## WHAT TO PRODUCE
Print the data exactly, leaving nothing out.

## SUPPLIED ENTRIES
- Opening Delimiter -
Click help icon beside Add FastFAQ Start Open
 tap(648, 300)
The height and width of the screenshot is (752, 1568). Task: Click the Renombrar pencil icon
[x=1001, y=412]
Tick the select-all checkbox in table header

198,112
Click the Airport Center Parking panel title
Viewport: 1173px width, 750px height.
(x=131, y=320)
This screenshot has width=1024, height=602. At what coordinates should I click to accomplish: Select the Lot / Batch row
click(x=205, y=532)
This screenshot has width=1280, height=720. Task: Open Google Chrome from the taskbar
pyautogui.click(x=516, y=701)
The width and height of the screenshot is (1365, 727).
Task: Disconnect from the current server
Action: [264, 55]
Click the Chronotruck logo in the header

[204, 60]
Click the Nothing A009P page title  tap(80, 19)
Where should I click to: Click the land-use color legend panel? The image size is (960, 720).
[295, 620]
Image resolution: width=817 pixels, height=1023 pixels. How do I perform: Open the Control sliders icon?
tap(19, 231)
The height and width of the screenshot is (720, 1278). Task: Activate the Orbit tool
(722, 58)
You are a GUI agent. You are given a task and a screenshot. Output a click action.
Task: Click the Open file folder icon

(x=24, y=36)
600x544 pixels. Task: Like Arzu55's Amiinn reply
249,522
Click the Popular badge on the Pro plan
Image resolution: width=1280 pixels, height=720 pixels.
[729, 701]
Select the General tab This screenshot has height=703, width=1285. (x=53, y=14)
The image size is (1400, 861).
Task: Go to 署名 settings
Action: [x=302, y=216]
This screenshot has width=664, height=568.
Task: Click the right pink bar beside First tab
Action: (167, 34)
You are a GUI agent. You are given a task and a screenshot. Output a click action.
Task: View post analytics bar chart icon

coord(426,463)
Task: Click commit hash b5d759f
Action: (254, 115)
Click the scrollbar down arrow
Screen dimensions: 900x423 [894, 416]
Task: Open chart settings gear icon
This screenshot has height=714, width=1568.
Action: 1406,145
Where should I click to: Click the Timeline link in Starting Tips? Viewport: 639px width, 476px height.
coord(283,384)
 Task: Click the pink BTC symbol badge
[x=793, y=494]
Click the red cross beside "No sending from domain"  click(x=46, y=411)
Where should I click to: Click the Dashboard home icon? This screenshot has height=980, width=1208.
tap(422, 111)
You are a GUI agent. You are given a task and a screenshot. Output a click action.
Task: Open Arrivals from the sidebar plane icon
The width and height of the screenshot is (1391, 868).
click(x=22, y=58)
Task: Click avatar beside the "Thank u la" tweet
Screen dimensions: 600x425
- Closing Delimiter -
## TASK RESPONSE
Click help icon beside Add FastFAQ Start Open
 tap(648, 300)
The height and width of the screenshot is (752, 1568). Task: Click the Renombrar pencil icon
[x=1001, y=412]
Tick the select-all checkbox in table header

198,112
Click the Airport Center Parking panel title
Viewport: 1173px width, 750px height.
(x=131, y=320)
This screenshot has width=1024, height=602. At what coordinates should I click to accomplish: Select the Lot / Batch row
click(x=205, y=532)
This screenshot has width=1280, height=720. Task: Open Google Chrome from the taskbar
pyautogui.click(x=516, y=701)
The width and height of the screenshot is (1365, 727).
Task: Disconnect from the current server
Action: [264, 55]
Click the Chronotruck logo in the header

[204, 60]
Click the Nothing A009P page title  tap(80, 19)
Where should I click to: Click the land-use color legend panel? The image size is (960, 720).
[295, 620]
Image resolution: width=817 pixels, height=1023 pixels. How do I perform: Open the Control sliders icon?
tap(19, 231)
The height and width of the screenshot is (720, 1278). Task: Activate the Orbit tool
(722, 58)
You are a GUI agent. You are given a task and a screenshot. Output a click action.
Task: Click the Open file folder icon

(x=24, y=36)
600x544 pixels. Task: Like Arzu55's Amiinn reply
249,522
Click the Popular badge on the Pro plan
Image resolution: width=1280 pixels, height=720 pixels.
[729, 701]
Select the General tab This screenshot has height=703, width=1285. (x=53, y=14)
The image size is (1400, 861).
Task: Go to 署名 settings
Action: [x=302, y=216]
This screenshot has width=664, height=568.
Task: Click the right pink bar beside First tab
Action: (167, 34)
You are a GUI agent. You are given a task and a screenshot. Output a click action.
Task: View post analytics bar chart icon

coord(426,463)
Task: Click commit hash b5d759f
Action: (254, 115)
Click the scrollbar down arrow
Screen dimensions: 900x423 [894, 416]
Task: Open chart settings gear icon
This screenshot has height=714, width=1568.
Action: 1406,145
Where should I click to: Click the Timeline link in Starting Tips? Viewport: 639px width, 476px height.
coord(283,384)
 Task: Click the pink BTC symbol badge
[x=793, y=494]
Click the red cross beside "No sending from domain"  click(x=46, y=411)
Where should I click to: Click the Dashboard home icon? This screenshot has height=980, width=1208.
tap(422, 111)
You are a GUI agent. You are given a task and a screenshot. Output a click action.
Task: Open Arrivals from the sidebar plane icon
The width and height of the screenshot is (1391, 868).
click(x=22, y=58)
Task: Click avatar beside the "Thank u la" tweet
Screen dimensions: 600x425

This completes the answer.